(Data in this exercise)
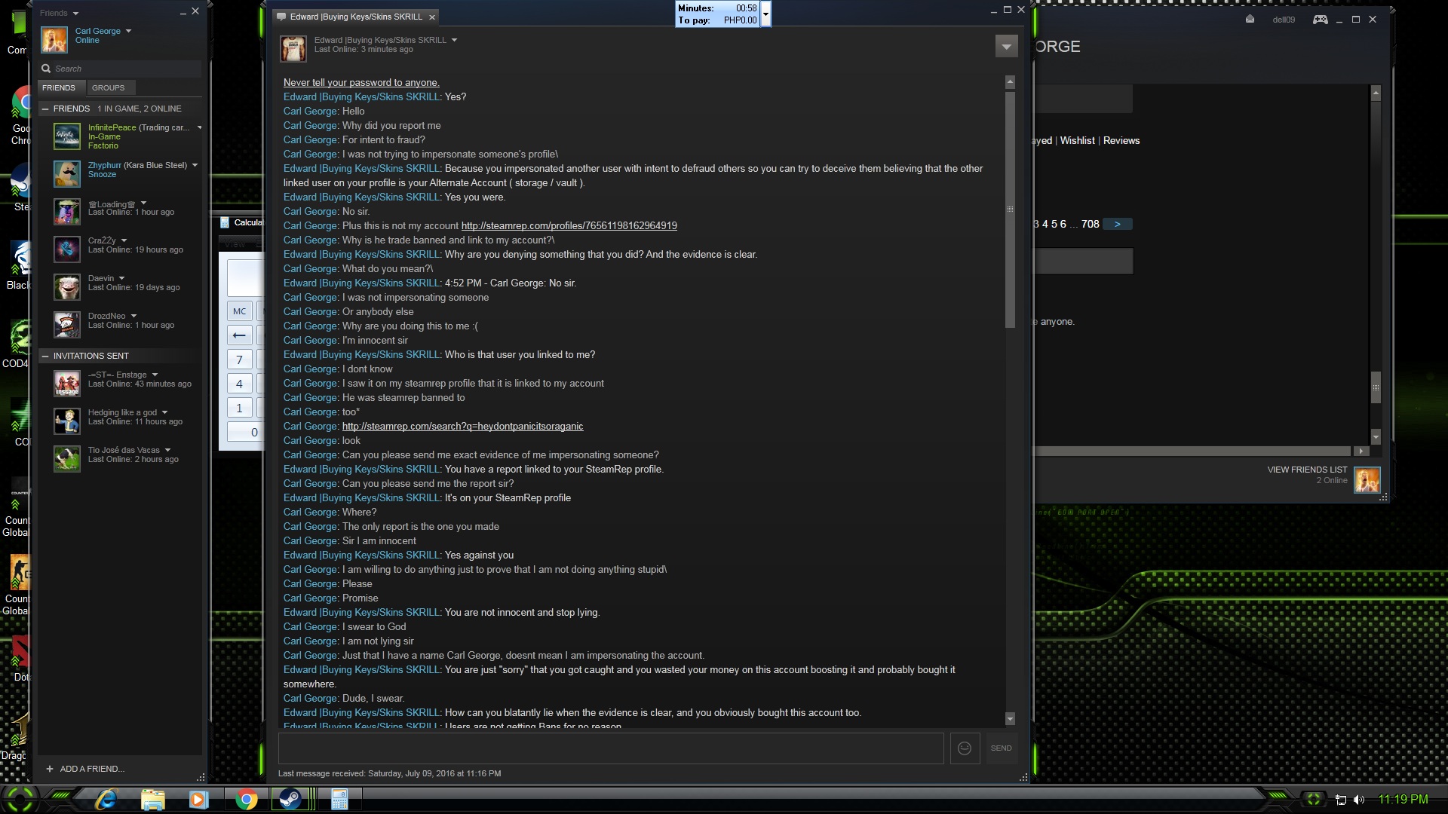Image resolution: width=1448 pixels, height=814 pixels.
Task: Open Big Picture mode controller icon
Action: click(1320, 20)
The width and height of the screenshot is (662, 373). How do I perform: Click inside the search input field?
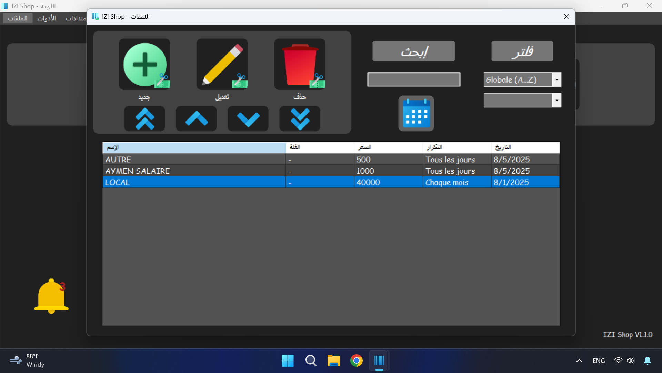(x=413, y=79)
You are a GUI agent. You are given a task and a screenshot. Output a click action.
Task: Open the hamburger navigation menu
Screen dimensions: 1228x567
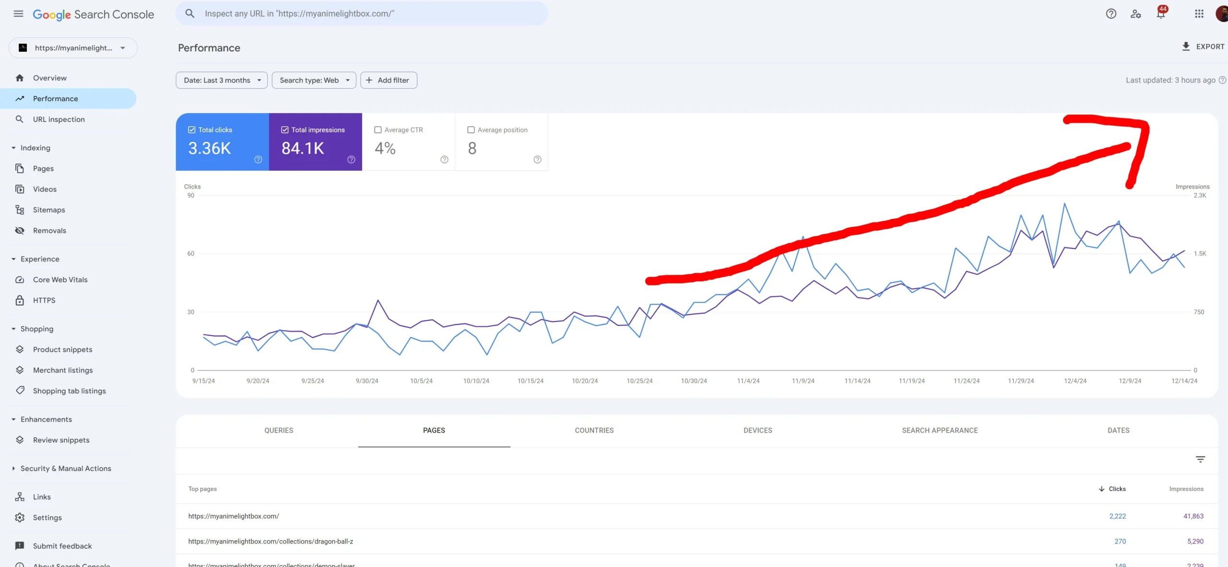pos(18,13)
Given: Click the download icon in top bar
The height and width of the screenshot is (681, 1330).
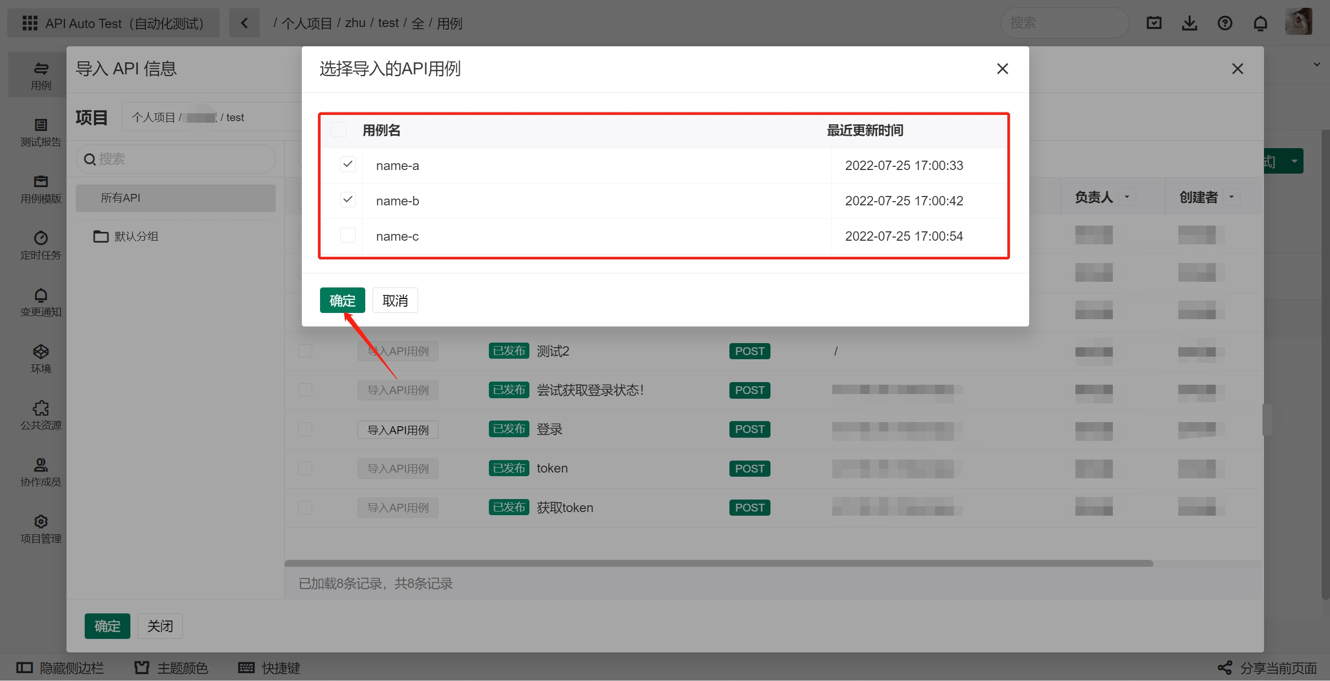Looking at the screenshot, I should point(1189,23).
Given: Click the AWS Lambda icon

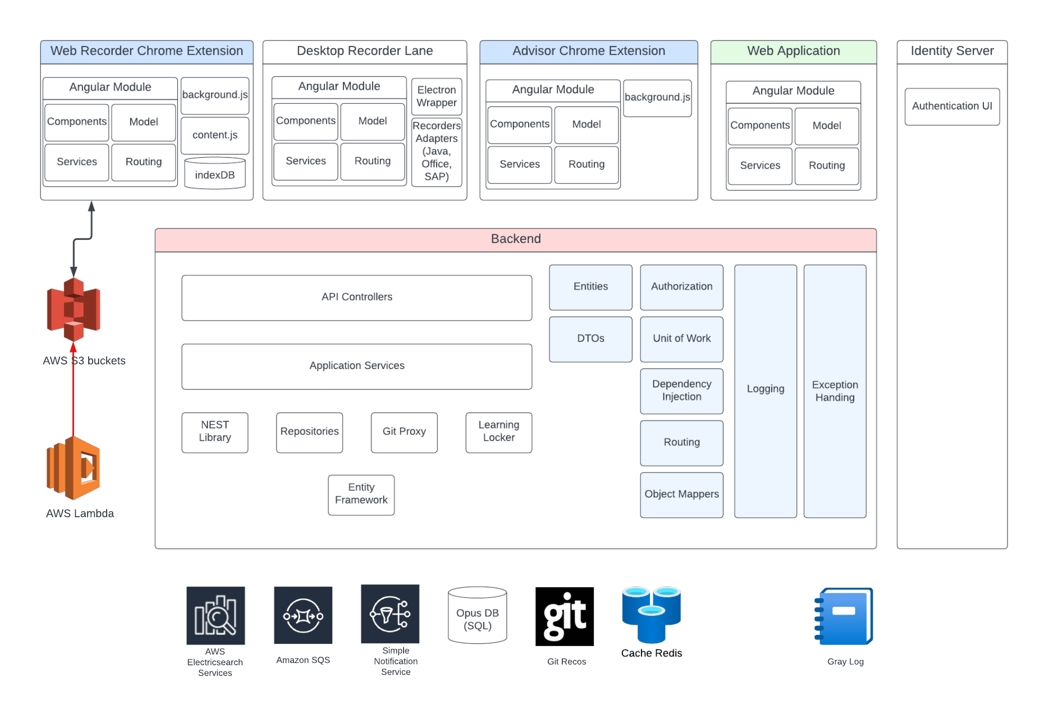Looking at the screenshot, I should 74,468.
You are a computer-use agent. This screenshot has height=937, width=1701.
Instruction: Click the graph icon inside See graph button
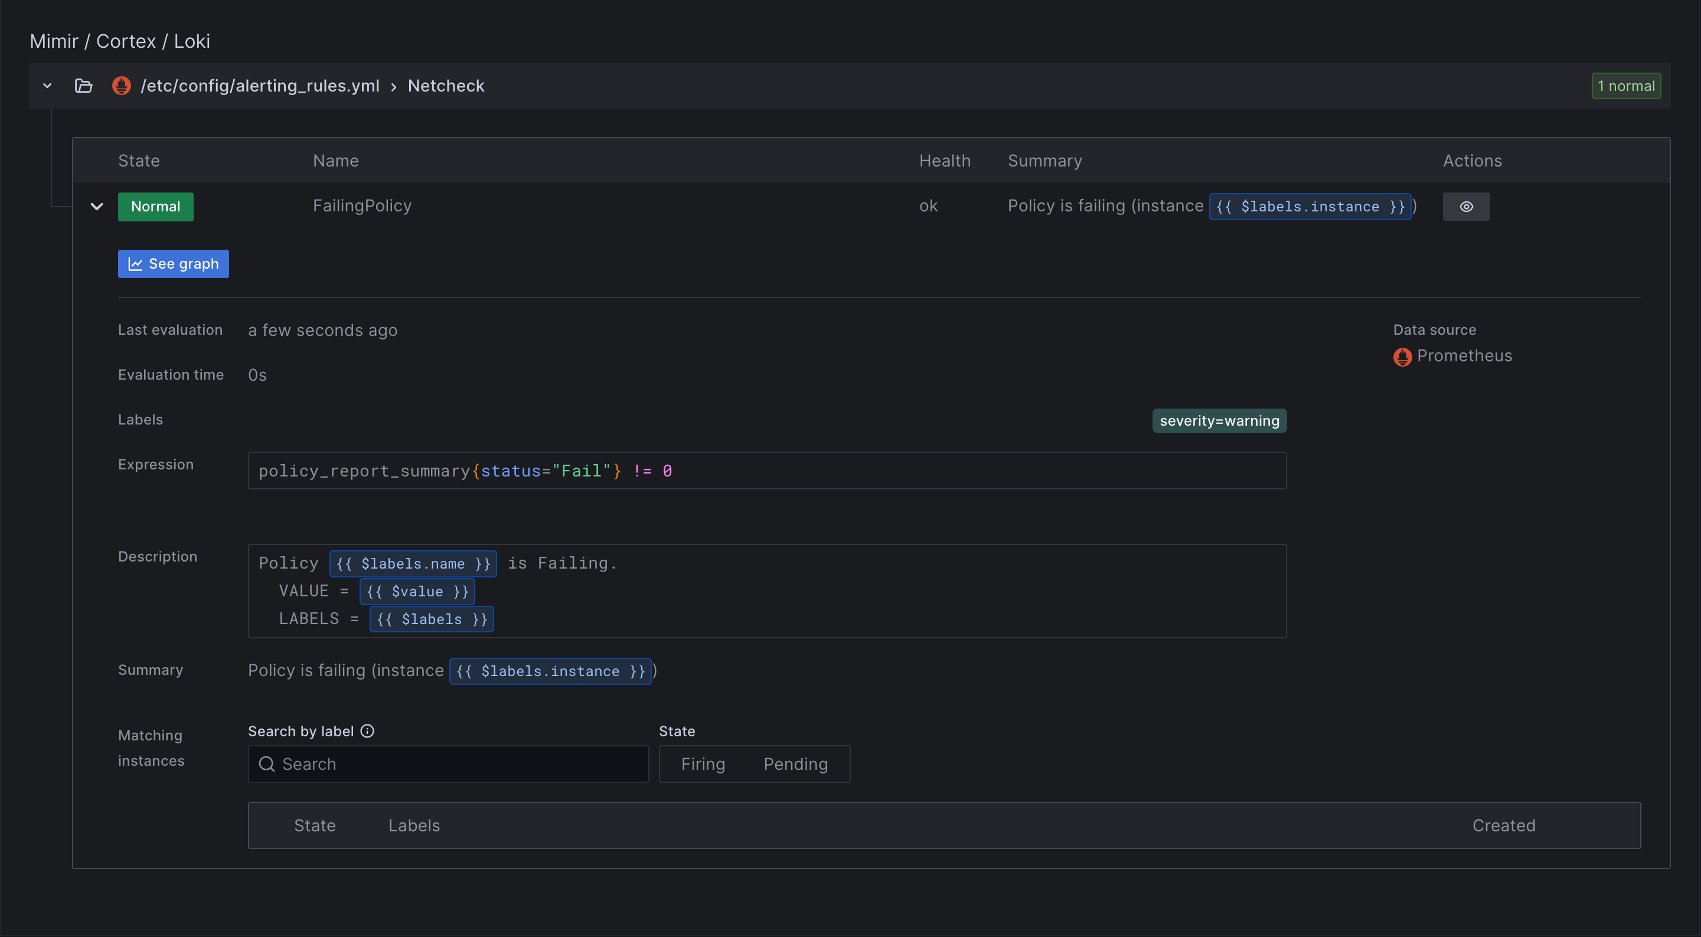tap(135, 263)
(End Data in this exercise)
* [Instructions for the task]:
State how many lines of the records hold the string "agent", and nothing else.

* [Exercise response]:
2